Adams exhibits many art forms in just one measurement

On the first floor of Adams Hall, exhibits leap from the walls of the Wolford Gallery to greet passerby. Paintings with vibrant colors, as well as black on white, photographs and sculptures are a few of the art forms that fill the gallery. Although they vary in medium, style, genre and a breadth of other areas, they all share one attribute: dimension.
The 12x12x12 Art Exhibit has run at Wheaton since Oct. 1, and is entering its final week of exhibition. It is a conjoined product of faculty and students inspired in different ways. Exhibits even include time-based artwork, which in accordance with the nature of the exhibit, runs for 12 seconds.
One of the artists, instructor of art Leah Samuelson, discussed her inspiration for participating in the exhibit bound together by a unique theme.
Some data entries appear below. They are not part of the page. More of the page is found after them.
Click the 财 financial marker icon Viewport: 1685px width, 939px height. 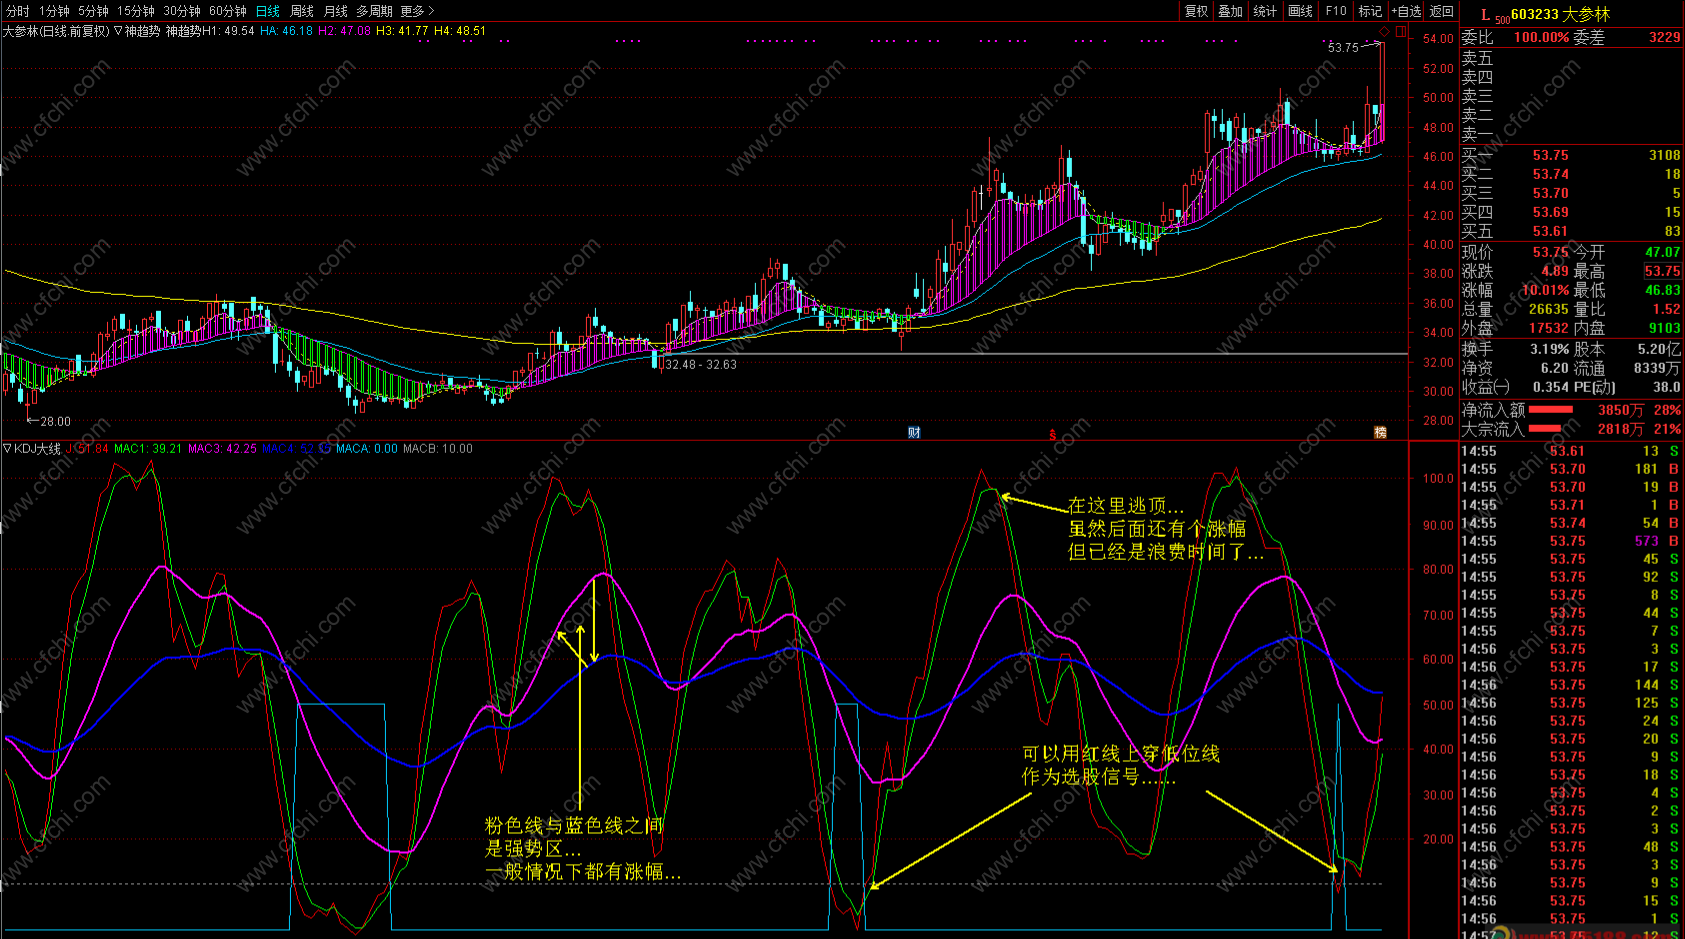[x=914, y=433]
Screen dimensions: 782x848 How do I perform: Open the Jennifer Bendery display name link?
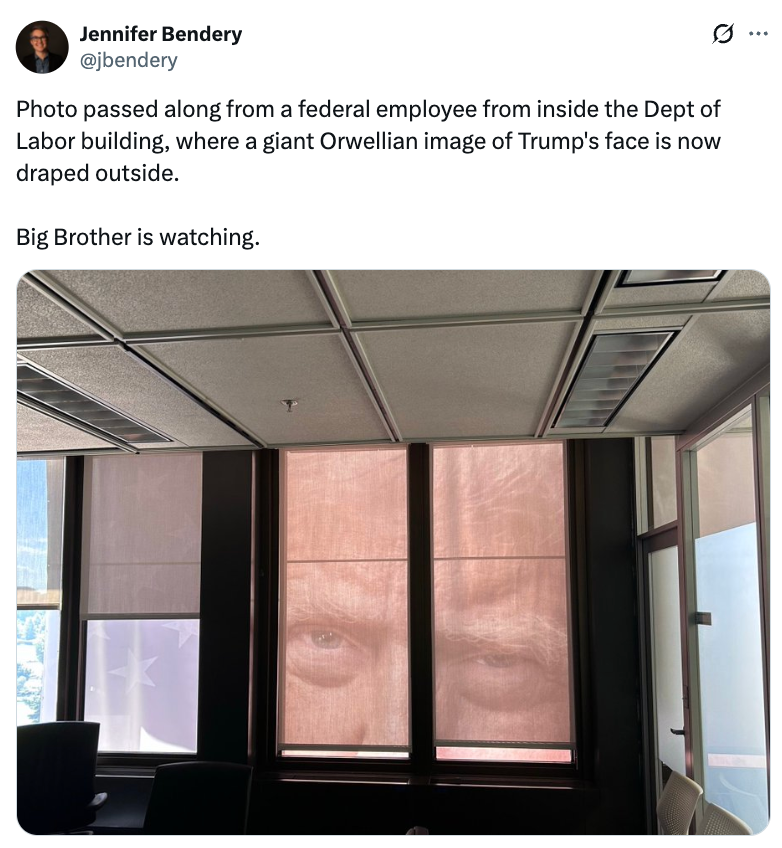[x=161, y=34]
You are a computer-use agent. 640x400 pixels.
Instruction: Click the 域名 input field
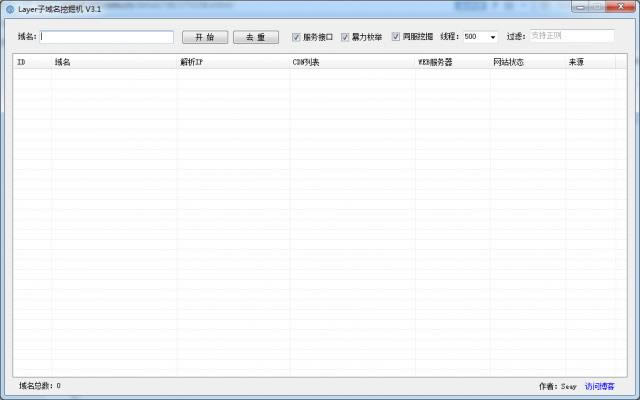coord(107,37)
“The image references the annunciation and the advent of a very holy baby. I … mean to challenge, specifically, our biological notion of building family and ‘kingdom’; Jesus is personally adept at building both, but not through marriage and kids. I’m attracted to this element of the Christmas story because I don’t have any children. I’m provoked that a positive sign for Mary, the Mother of God, is followed in the narrative by her son’s negative sign — no offspring to speak of. I feel there’s room in the story for me to connect somewhere in between,” she said.
She also commented on the unique presentation, representing the contemplation that goes into selecting a medium for artwork.
“I am influenced by our art historian, Dr. Matthew Milliner’s scholarly emphasis on Byzantine images. They are enveloped in gold, a device that simultaneously attracts viewers, and because of its brilliance, pushes them back. Its complete lack of visually deceptive deep space commonly achieved through linear perspective draws attention instead to the surface of the piece, lest viewers be drawn in and led to a perceptually alternative space. The potential presented by a shiny, flat piece is an experiential paradox of awareness of the viewer’s own body or posture and access to an inarticulate mystery of that which is artistically depicted,” she explained.
Although Samuelson’s work represented the 2D art category, the artists who join her depict everything from disfigured faces and abstract shapes to videos and textured pieces. The gallery is open each weekday between 8:30 a.m. and 5 p.m., a reminder of how many different voices can be expressed within just one set of measurements.